[Excerpts from a dataset]
━━━━━━━━

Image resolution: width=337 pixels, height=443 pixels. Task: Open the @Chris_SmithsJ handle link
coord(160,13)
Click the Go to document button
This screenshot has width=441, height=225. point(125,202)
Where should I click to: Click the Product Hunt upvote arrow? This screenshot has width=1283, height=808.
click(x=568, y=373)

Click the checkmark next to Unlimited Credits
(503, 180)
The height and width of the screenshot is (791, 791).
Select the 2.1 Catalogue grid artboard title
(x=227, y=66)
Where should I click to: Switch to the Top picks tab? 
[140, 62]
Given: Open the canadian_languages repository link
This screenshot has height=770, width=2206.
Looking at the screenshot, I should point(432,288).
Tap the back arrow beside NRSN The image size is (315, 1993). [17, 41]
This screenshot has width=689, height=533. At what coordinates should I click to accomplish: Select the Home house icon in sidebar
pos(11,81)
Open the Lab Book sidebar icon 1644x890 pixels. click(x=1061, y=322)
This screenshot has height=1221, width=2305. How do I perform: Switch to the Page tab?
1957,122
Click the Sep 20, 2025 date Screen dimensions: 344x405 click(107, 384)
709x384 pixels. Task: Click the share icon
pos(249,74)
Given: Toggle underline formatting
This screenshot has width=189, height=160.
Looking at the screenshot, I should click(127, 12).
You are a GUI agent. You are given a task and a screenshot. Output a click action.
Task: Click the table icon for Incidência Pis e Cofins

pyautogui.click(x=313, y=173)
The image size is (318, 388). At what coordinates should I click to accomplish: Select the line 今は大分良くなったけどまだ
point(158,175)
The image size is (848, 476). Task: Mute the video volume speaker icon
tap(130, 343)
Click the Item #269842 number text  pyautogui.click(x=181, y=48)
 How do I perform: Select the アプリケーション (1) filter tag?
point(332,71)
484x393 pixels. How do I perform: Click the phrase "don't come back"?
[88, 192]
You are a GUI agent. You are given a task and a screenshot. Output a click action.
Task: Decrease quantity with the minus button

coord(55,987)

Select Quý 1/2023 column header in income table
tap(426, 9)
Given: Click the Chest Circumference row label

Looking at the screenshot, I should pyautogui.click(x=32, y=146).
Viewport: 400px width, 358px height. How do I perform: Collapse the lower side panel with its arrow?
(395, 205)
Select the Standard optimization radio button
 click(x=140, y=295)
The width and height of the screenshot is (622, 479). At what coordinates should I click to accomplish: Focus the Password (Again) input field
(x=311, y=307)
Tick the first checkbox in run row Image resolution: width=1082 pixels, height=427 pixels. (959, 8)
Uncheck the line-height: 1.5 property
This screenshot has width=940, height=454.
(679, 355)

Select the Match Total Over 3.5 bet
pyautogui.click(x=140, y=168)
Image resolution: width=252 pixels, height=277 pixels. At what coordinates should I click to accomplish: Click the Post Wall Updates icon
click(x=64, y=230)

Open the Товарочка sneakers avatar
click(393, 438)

━━━━━━━━

§ ABOUT THIS EXERCISE
Reproduce the whole of the records exactly, so that no line differs from the source above.

§ ANSWER
Image resolution: width=337 pixels, height=443 pixels. Task: Open the @Chris_SmithsJ handle link
coord(160,13)
Click the Go to document button
This screenshot has width=441, height=225. point(125,202)
Where should I click to: Click the Product Hunt upvote arrow? This screenshot has width=1283, height=808.
click(x=568, y=373)

Click the checkmark next to Unlimited Credits
(503, 180)
The height and width of the screenshot is (791, 791).
Select the 2.1 Catalogue grid artboard title
(x=227, y=66)
Where should I click to: Switch to the Top picks tab? 
[140, 62]
Given: Open the canadian_languages repository link
This screenshot has height=770, width=2206.
Looking at the screenshot, I should point(432,288).
Tap the back arrow beside NRSN The image size is (315, 1993). [17, 41]
This screenshot has width=689, height=533. At what coordinates should I click to accomplish: Select the Home house icon in sidebar
pos(11,81)
Open the Lab Book sidebar icon 1644x890 pixels. click(x=1061, y=322)
This screenshot has height=1221, width=2305. How do I perform: Switch to the Page tab?
1957,122
Click the Sep 20, 2025 date Screen dimensions: 344x405 click(107, 384)
709x384 pixels. Task: Click the share icon
pos(249,74)
Given: Toggle underline formatting
This screenshot has width=189, height=160.
Looking at the screenshot, I should click(127, 12).
You are a GUI agent. You are given a task and a screenshot. Output a click action.
Task: Click the table icon for Incidência Pis e Cofins

pyautogui.click(x=313, y=173)
The image size is (318, 388). At what coordinates should I click to accomplish: Select the line 今は大分良くなったけどまだ
point(158,175)
The image size is (848, 476). Task: Mute the video volume speaker icon
tap(130, 343)
Click the Item #269842 number text  pyautogui.click(x=181, y=48)
 How do I perform: Select the アプリケーション (1) filter tag?
point(332,71)
484x393 pixels. How do I perform: Click the phrase "don't come back"?
[88, 192]
You are a GUI agent. You are given a task and a screenshot. Output a click action.
Task: Decrease quantity with the minus button

coord(55,987)

Select Quý 1/2023 column header in income table
tap(426, 9)
Given: Click the Chest Circumference row label

Looking at the screenshot, I should pyautogui.click(x=32, y=146).
Viewport: 400px width, 358px height. How do I perform: Collapse the lower side panel with its arrow?
(395, 205)
Select the Standard optimization radio button
 click(x=140, y=295)
The width and height of the screenshot is (622, 479). At what coordinates should I click to accomplish: Focus the Password (Again) input field
(x=311, y=307)
Tick the first checkbox in run row Image resolution: width=1082 pixels, height=427 pixels. (959, 8)
Uncheck the line-height: 1.5 property
This screenshot has width=940, height=454.
(679, 355)

Select the Match Total Over 3.5 bet
pyautogui.click(x=140, y=168)
Image resolution: width=252 pixels, height=277 pixels. At what coordinates should I click to accomplish: Click the Post Wall Updates icon
click(x=64, y=230)

Open the Товарочка sneakers avatar
click(393, 438)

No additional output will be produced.